[Stored data entries]
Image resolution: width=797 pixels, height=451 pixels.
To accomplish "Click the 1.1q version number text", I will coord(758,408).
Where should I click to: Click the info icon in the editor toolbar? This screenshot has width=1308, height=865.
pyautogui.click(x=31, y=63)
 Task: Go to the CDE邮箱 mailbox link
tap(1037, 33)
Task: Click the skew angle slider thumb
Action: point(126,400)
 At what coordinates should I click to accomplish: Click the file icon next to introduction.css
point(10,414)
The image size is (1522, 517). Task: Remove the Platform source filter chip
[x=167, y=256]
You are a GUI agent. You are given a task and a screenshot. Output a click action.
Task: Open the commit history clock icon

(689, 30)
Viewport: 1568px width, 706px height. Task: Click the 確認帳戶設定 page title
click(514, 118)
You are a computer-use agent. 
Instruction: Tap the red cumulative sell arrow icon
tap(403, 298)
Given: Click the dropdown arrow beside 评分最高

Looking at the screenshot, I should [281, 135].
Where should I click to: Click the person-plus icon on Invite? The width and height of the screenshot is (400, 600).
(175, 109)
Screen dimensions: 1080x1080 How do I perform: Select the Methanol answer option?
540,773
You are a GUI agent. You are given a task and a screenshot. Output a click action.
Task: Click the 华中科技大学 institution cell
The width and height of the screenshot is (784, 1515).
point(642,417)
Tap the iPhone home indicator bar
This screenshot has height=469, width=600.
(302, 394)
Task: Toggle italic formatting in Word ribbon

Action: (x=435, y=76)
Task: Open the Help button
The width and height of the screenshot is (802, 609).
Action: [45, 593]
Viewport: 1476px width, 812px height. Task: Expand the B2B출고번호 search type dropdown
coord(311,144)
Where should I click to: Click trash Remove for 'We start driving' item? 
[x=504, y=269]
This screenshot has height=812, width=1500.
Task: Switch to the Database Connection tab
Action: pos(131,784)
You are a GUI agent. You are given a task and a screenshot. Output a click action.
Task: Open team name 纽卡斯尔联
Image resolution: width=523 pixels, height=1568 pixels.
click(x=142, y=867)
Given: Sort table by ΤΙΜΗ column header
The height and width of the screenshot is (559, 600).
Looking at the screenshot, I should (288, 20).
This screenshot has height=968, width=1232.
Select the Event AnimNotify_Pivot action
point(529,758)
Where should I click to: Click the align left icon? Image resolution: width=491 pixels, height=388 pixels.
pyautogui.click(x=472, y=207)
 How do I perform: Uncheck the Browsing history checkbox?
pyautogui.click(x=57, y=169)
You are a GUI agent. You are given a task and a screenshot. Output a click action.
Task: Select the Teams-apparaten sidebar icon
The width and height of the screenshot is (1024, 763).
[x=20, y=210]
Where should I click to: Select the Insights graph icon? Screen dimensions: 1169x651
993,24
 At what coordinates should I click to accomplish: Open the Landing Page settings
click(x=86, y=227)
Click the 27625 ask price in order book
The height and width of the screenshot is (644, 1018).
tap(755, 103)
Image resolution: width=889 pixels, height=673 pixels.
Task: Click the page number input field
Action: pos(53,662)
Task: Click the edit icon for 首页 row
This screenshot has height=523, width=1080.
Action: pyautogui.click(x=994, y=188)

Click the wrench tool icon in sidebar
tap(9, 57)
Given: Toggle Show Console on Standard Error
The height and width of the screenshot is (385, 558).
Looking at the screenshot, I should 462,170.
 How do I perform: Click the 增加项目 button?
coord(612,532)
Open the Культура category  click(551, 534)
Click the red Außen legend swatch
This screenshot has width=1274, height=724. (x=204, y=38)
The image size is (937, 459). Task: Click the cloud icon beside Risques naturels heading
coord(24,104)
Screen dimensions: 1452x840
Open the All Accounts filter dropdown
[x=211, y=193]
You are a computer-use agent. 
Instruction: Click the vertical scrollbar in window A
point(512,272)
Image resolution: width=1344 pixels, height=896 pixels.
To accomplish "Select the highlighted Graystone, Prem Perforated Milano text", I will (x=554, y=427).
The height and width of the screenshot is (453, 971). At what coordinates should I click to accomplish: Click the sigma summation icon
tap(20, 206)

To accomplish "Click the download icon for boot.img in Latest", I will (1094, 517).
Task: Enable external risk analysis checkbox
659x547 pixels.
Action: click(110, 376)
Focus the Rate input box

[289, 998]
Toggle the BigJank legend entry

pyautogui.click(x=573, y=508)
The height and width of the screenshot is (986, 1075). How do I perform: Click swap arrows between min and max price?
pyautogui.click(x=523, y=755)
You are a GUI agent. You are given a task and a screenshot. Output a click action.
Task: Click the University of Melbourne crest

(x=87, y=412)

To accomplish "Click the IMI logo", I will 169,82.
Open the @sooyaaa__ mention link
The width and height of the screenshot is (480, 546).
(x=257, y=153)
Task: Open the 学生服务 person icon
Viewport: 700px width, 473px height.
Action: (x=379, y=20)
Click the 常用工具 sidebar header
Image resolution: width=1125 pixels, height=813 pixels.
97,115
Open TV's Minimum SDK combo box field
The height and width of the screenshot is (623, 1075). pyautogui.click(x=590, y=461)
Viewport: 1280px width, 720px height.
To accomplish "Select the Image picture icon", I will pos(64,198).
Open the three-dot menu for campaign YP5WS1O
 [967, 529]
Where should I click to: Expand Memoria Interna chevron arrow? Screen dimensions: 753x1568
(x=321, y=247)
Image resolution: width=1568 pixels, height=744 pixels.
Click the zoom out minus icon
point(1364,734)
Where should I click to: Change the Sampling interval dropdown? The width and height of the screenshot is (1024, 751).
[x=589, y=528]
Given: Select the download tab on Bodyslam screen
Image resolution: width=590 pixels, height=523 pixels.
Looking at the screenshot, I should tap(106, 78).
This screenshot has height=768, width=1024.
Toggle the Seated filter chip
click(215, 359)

→ WHAT YOU NEED TO DO
Starting at the line above that contains "Where should I click to: Select", write out each line exactly until the line that contains "Task: Click the edit icon for 首页 row" has been written, and stop there.

→ ANSWER SECTION
Where should I click to: Select the Insights graph icon? Screen dimensions: 1169x651
993,24
 At what coordinates should I click to accomplish: Open the Landing Page settings
click(x=86, y=227)
Click the 27625 ask price in order book
The height and width of the screenshot is (644, 1018).
tap(755, 103)
Image resolution: width=889 pixels, height=673 pixels.
Task: Click the page number input field
Action: pos(53,662)
Task: Click the edit icon for 首页 row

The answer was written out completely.